Goal of the exercise:
Everything in the entries below should be restated exactly, except for the pictures.

Top of Exercise data

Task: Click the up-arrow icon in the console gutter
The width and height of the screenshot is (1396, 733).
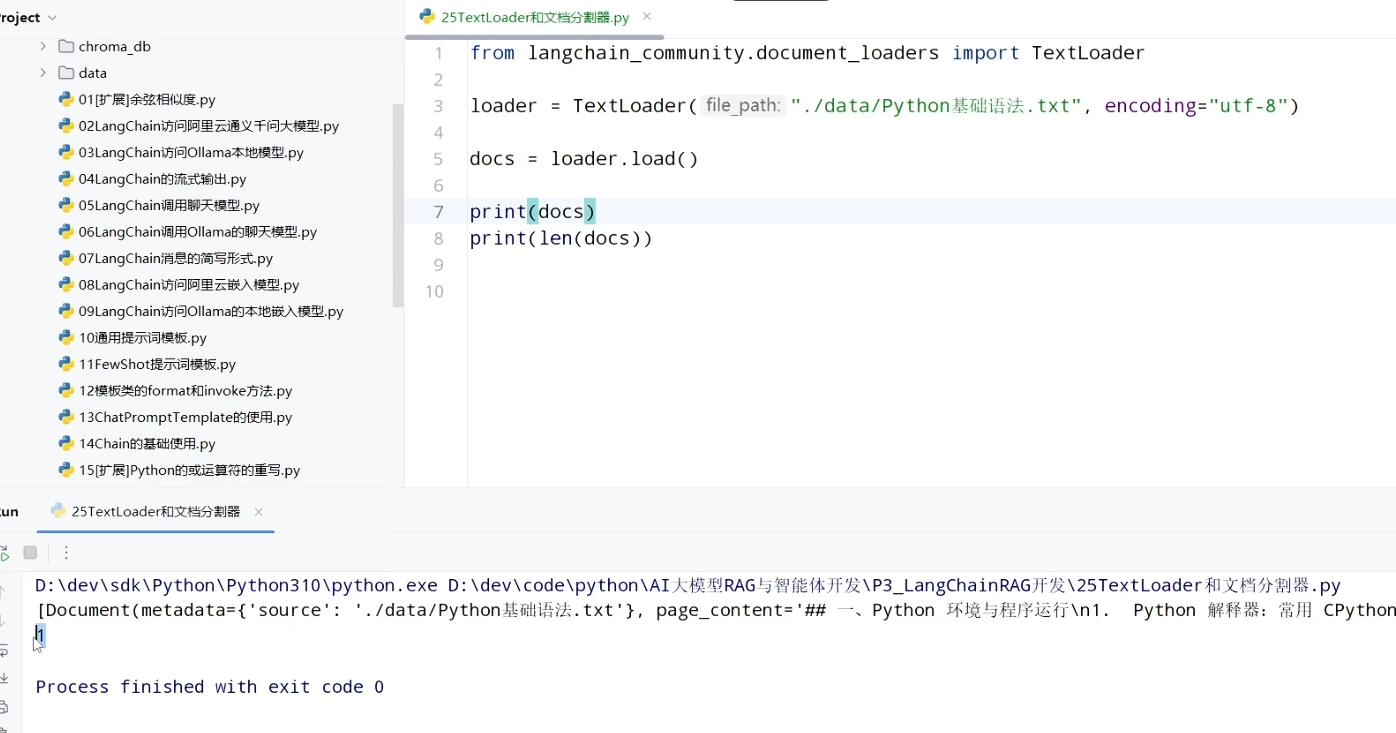Action: point(3,592)
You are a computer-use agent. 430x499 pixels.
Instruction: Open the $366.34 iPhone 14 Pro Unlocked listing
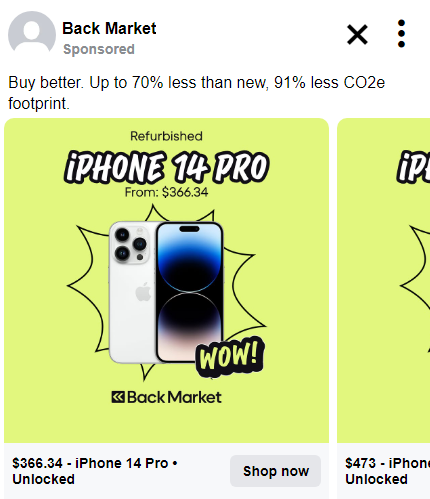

Bottom of Exercise data

Task solution:
Task: Click the up-arrow icon in the console gutter
The width and height of the screenshot is (1396, 733).
Action: point(3,592)
You are a computer-use agent. 430x499 pixels.
Instruction: Open the $366.34 iPhone 14 Pro Unlocked listing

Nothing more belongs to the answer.